Rupert Murdoch, though, is willing to try.
On an earnings call last week, the News Corp mogul told reporters and analysts:
We intend to charge for our news websites. The Wall Street Journal‘s WSJ.com is the world’s most successful paid news site and we will be using our profitable experience there and the resulting unique skills throughout News Corp to increase our revenues from all our content.
The new business model, he said, would be put in place over the course of the next fiscal year.
That announcement has spurned no small amount of debate already, but missing from much of the discussion is analysis of what Murdoch’s decision will look like in practice.
The Wall Street Journal has found a successful model for charging for subscriptions online.

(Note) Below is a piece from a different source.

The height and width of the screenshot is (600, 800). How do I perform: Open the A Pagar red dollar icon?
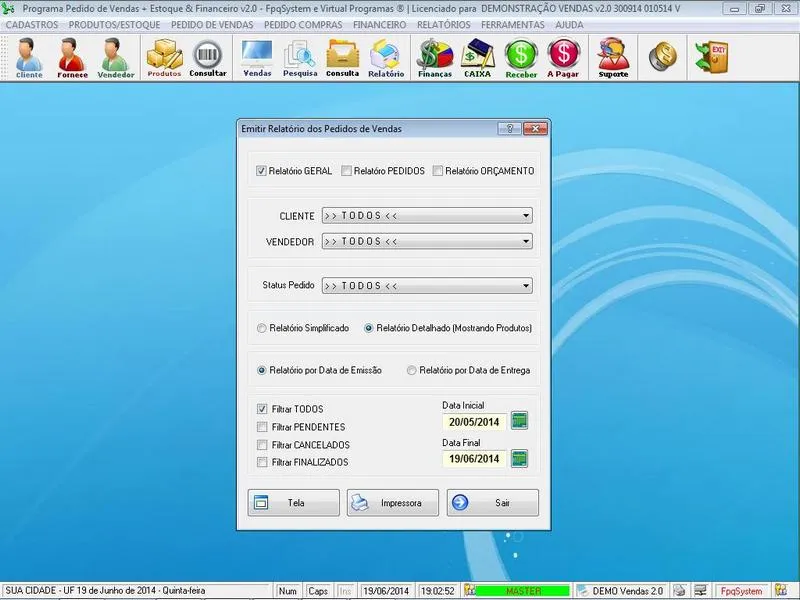point(564,58)
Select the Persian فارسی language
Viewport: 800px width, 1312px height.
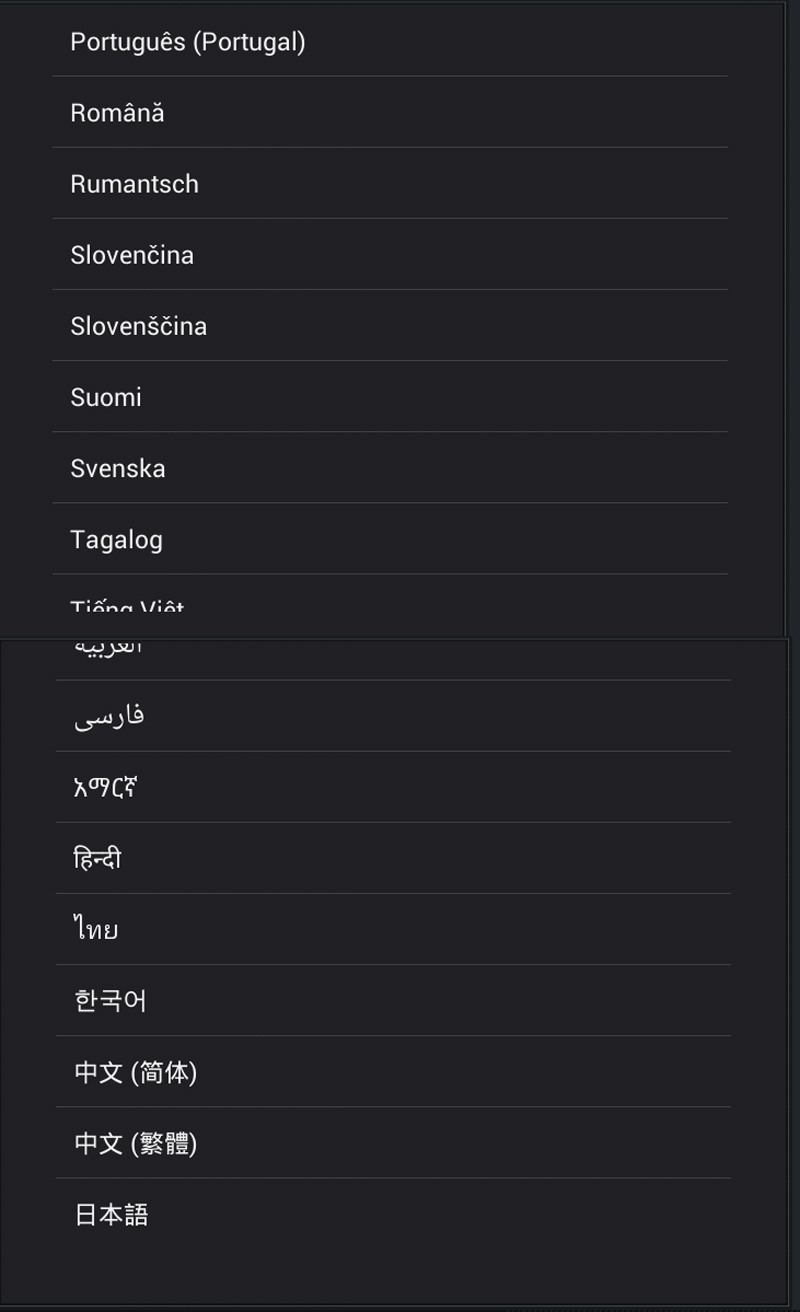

But its readership is fairly unique — made up of people who can afford to pay a premium for important information and then in turn derive value from that information in their own work. On top of that, online editors at WSJ.com make certain stories available to the entirety of the Internet for free, everyday.
Even the Wall Street Journal can’t escape the dominant business of the Internet — the link economy.
That fact makes it even less likely that an institution like the New York Post will be able to put the entirety of its content behind a paywall. There are simply too many other options for a reader who is willing to look for the same news for free somewhere else. Instead of setting up their own paywalls, Murdoch’s competitors are likely to advertise the fact that their content is completely open. And even if the New York Daily News were to start demanding a subscription fee as well, sites like Gawker — which have found a way to thrive using advertising dollars — will happily continue to churn out tabloid content for all its readers without ever asking them to pay a dime.
That’s the dilemma facing almost any news organization that tries to demand its readers pay for the privilege of accessing its website. There will always be competitors capable of producing similar news, who are willing to publish it for free. And many of them won’t be bloggers or news aggreagators. They’ll be traditional journalists who are willing to innovate.
Vivian Schiller is a former head of nytimes.com and the current CEO of National Public Radio. She ended the Time’s famous experiment with charging a premium for its op-ed page and has since overseen a redesign of NPR.com. She says that she is a “staunch believer that people will not in large numbers pay for news content online.” She is working to position NPR to accept the web traffic of those who try.
Chris Ahearn — the president for media at Reuters — is another believer in free content. He has written that:
Blaming the new leaders or aggregators for disrupting the business of the old leaders, or saber-rattling and threatening to sue are not business strategies – they are personal therapy sessions. Go ask a music executive how well it works.
Murdoch says that News Corp will vigorously defend its copyright against those who would excerpt and link to its content, but Ahearn writes that Reuters believes that kind of attention is fair use and welcomes the traffic it drives.
We shouldn’t write off this experiment before it starts, however.
No one has announced that the News Corps subscription service will function just like that of the Wall Street Journal. Murdoch only said that his company will begin to charge for its web content, and we don’t know the form it will take. Even if News Corp can’t escape the link economy, there is an opportunity for the company to offer different kinds of premium content through all of its online properties.
And this is an experiment whose time has come.
Fred Wilson — a venture capitalist who spends a lot of time thinking about the future of news — wrote that he welcomed Murdoch’s announcement.
We can talk until we are blue in the face about whether people will pay for news or not. Talk is cheap. Actions are not. So I’m eager to see the experiments begin.
Until someone actually launches a serious effort to make paid content work across a network, the arguments about the merits of free media are never going to end. This is a time for innovation in journalism, and News Corps will certainly devote smart people and serious resources to making this effort a success.
That success just might not look like what Rupert Murdoch expects.